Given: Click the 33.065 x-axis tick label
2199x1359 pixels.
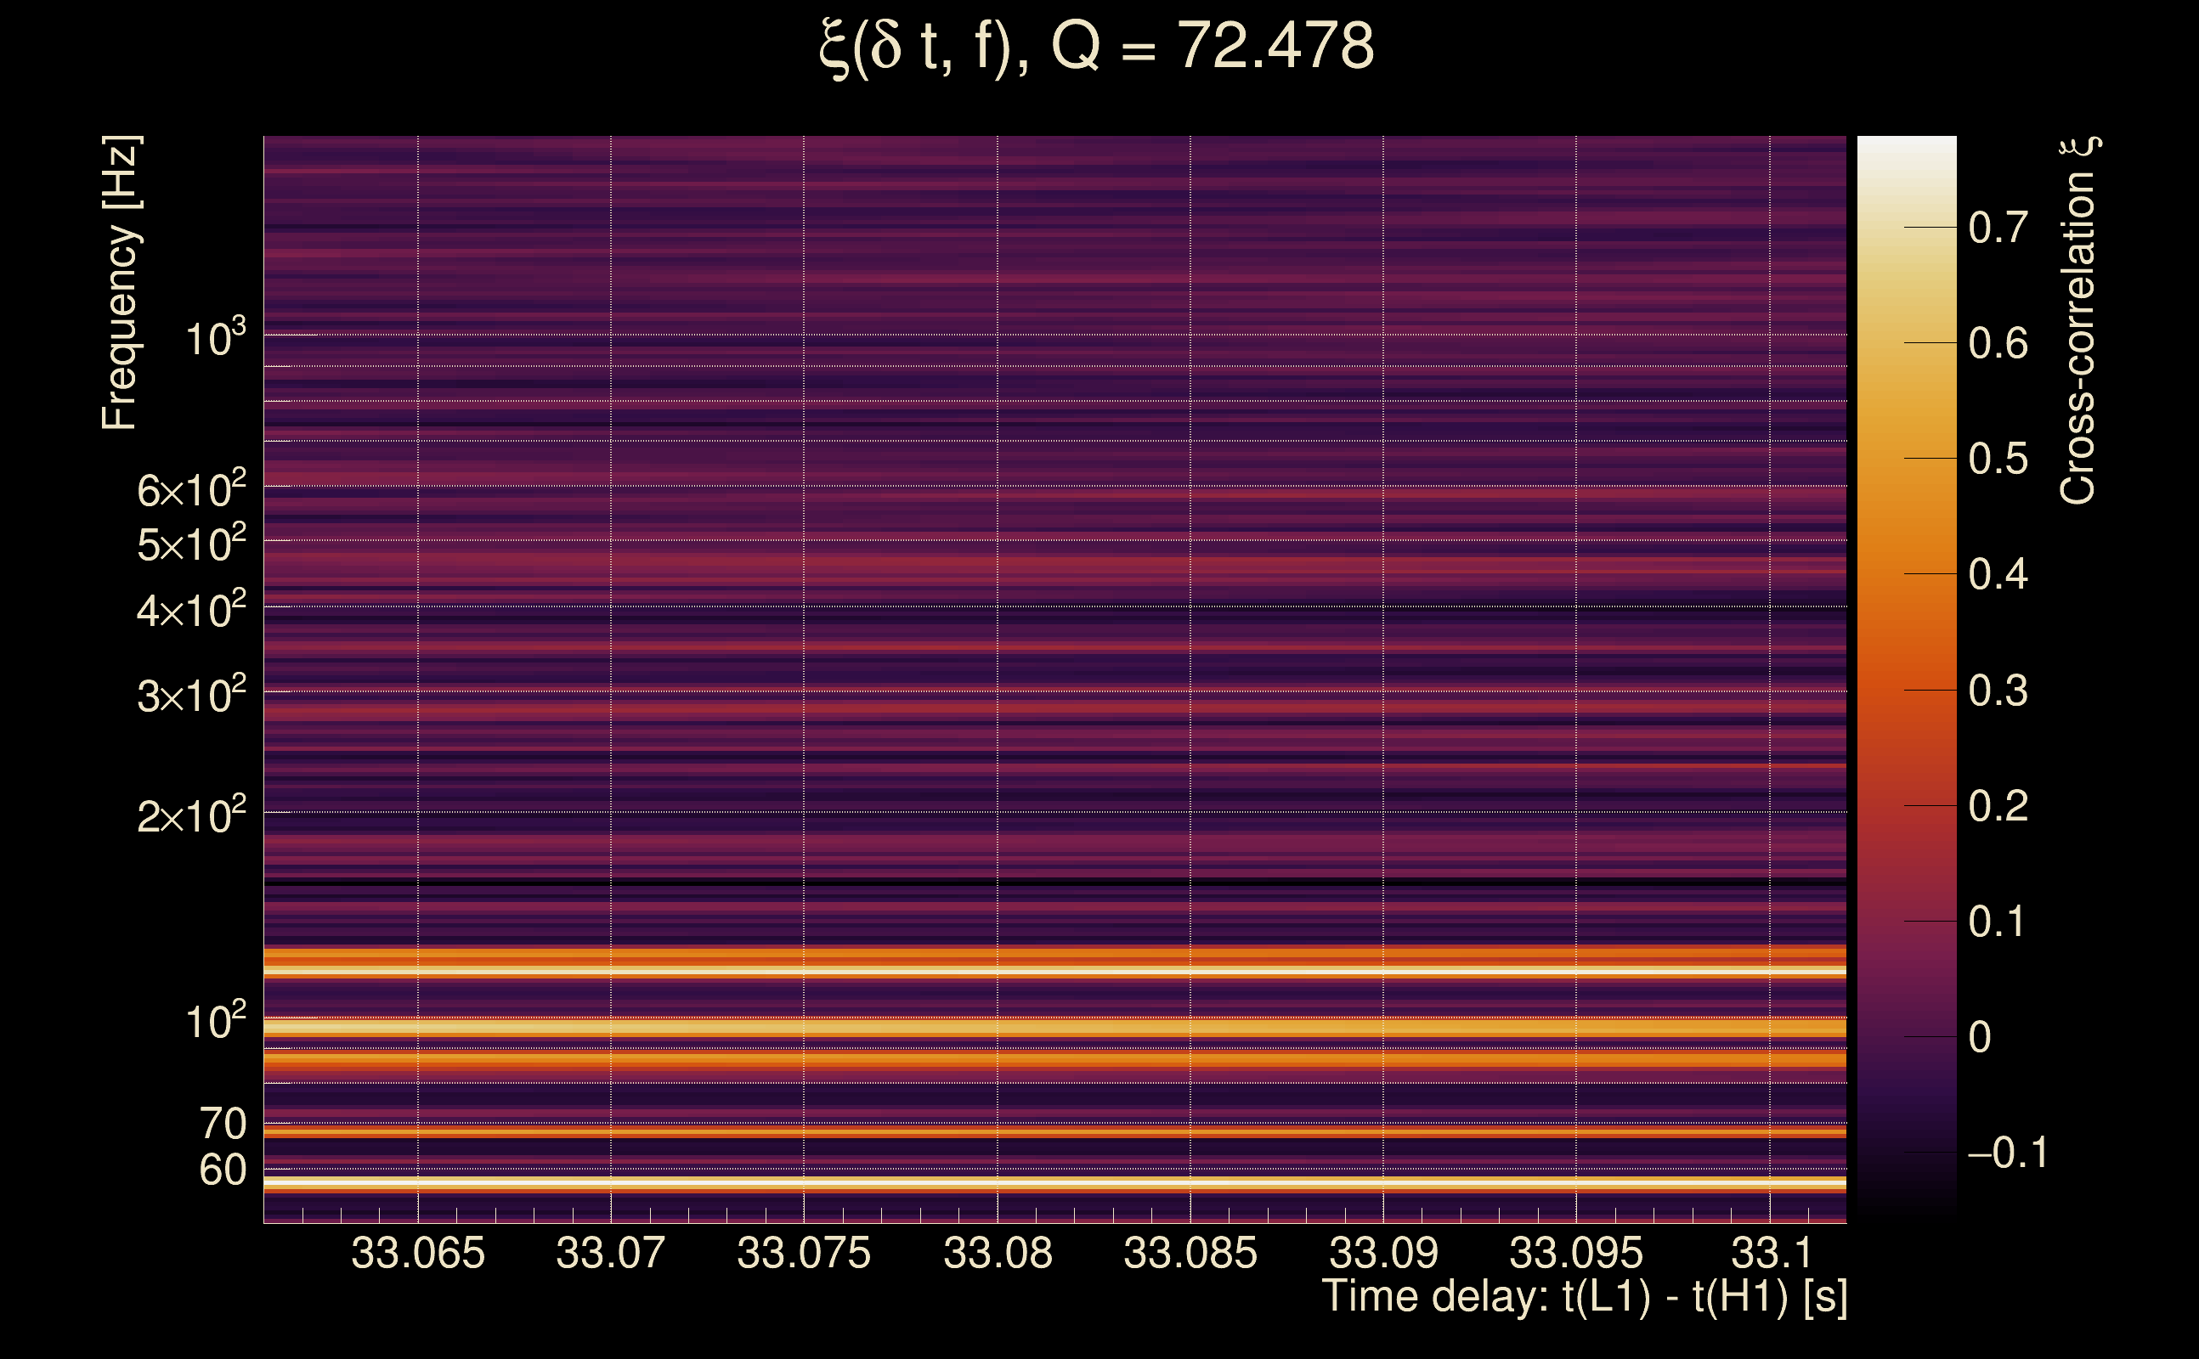Looking at the screenshot, I should coord(417,1253).
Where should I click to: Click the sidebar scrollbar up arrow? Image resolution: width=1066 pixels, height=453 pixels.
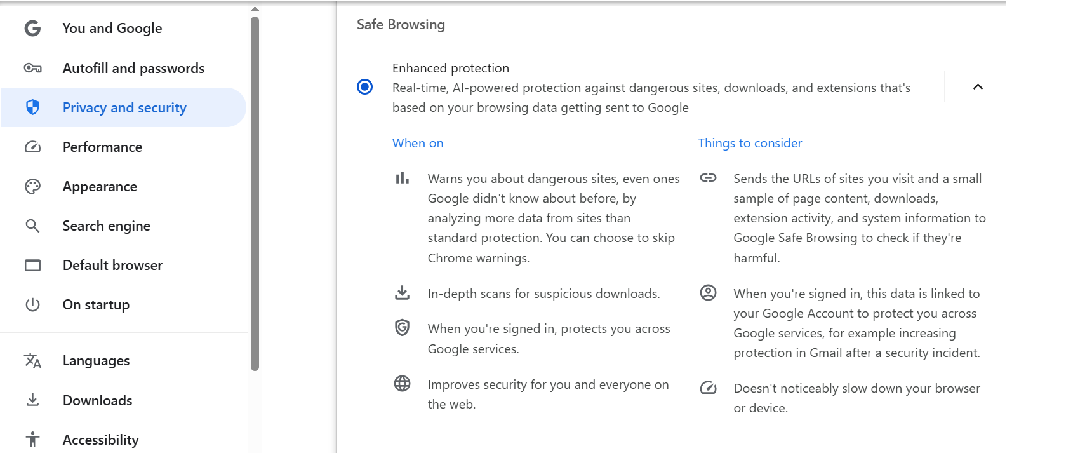[255, 9]

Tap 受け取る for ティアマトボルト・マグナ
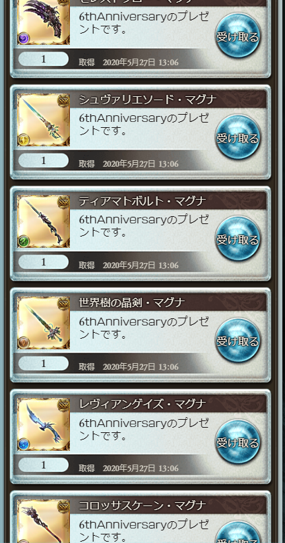[238, 239]
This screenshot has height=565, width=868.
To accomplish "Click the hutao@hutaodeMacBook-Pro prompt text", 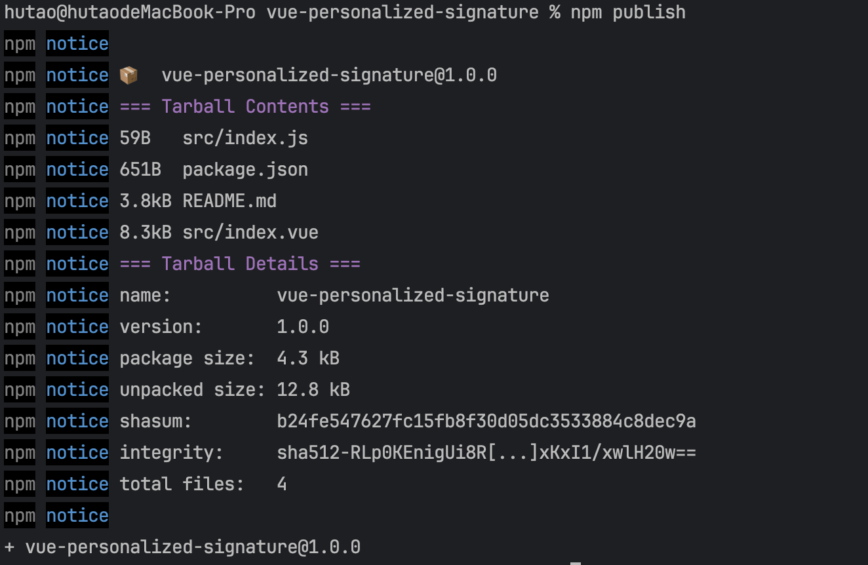I will 130,12.
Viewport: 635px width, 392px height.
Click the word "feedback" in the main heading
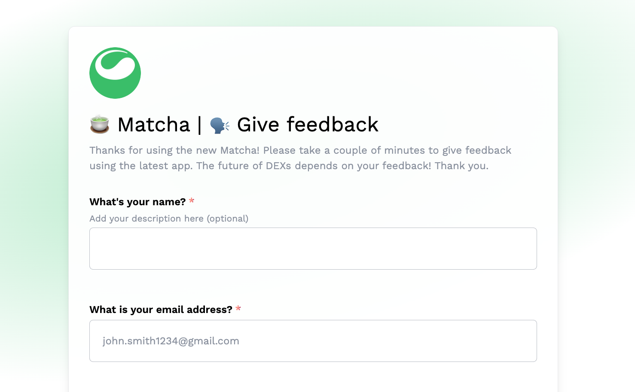point(333,125)
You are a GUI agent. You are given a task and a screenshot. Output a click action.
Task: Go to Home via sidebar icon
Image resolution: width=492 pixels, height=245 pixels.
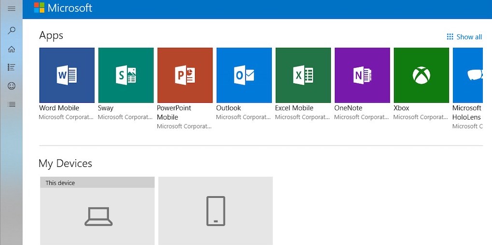[x=12, y=49]
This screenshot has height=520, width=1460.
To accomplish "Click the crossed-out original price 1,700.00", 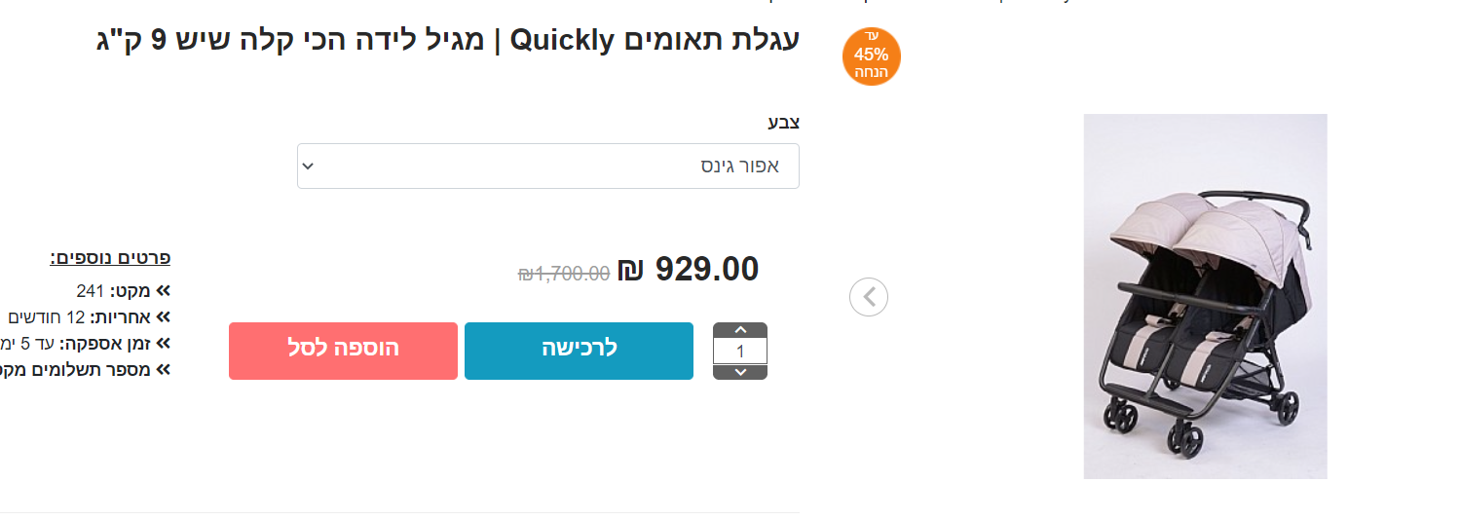I will point(564,274).
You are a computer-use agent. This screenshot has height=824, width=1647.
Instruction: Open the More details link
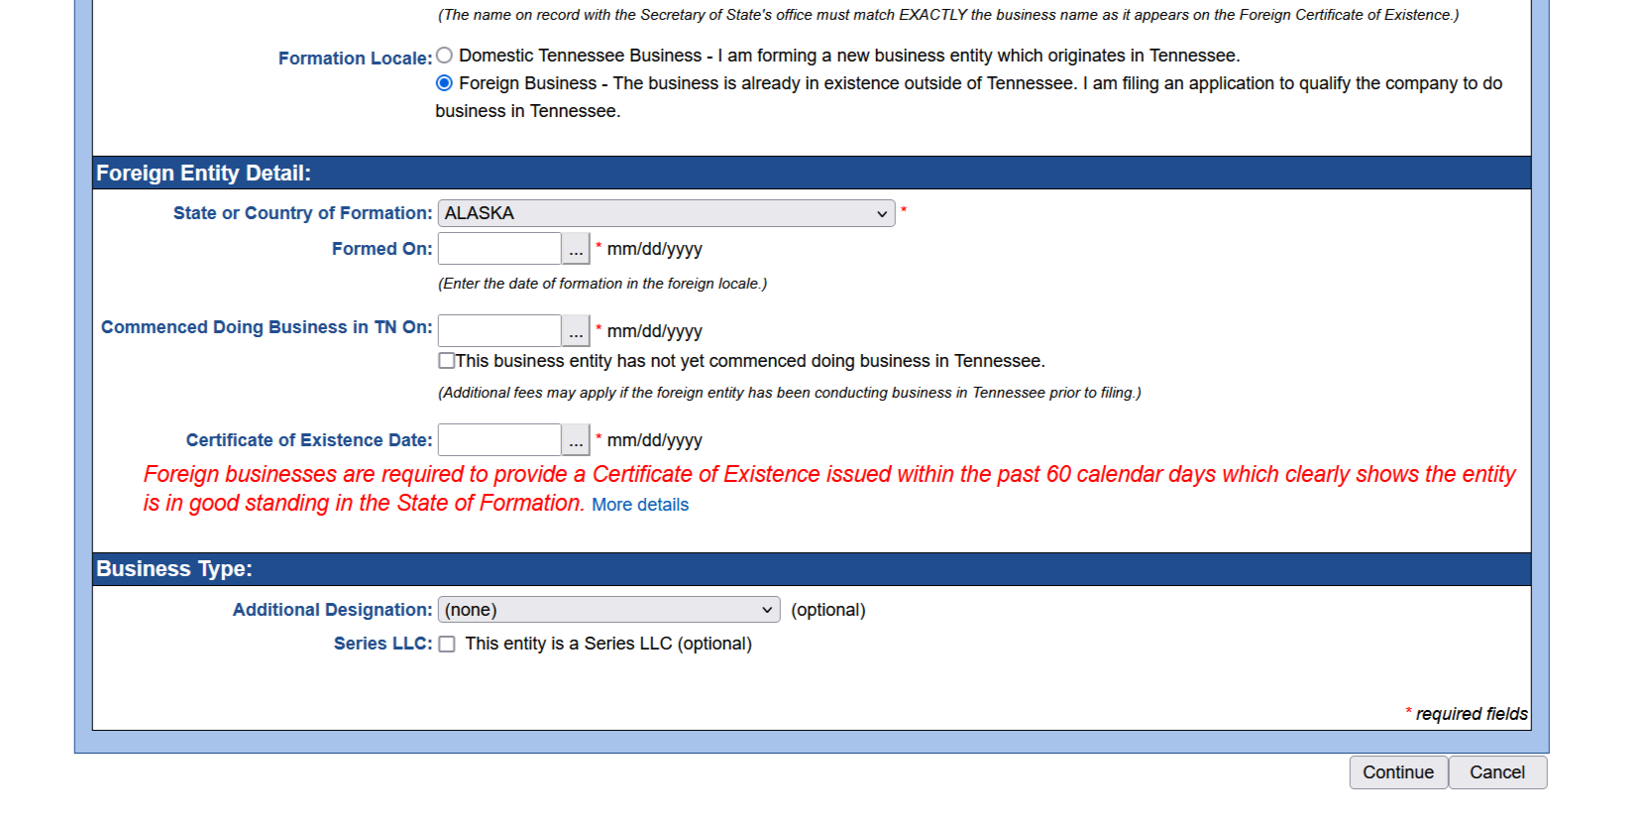[639, 505]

TASK STATEMENT:
Pick out each line in the rows above that contains the word "This", and copy those lines in full.

THE RESPONSE:
This screenshot has height=565, width=868.
This screenshot has height=520, width=1460.
You are a computer-use agent. This screenshot has height=824, width=1647.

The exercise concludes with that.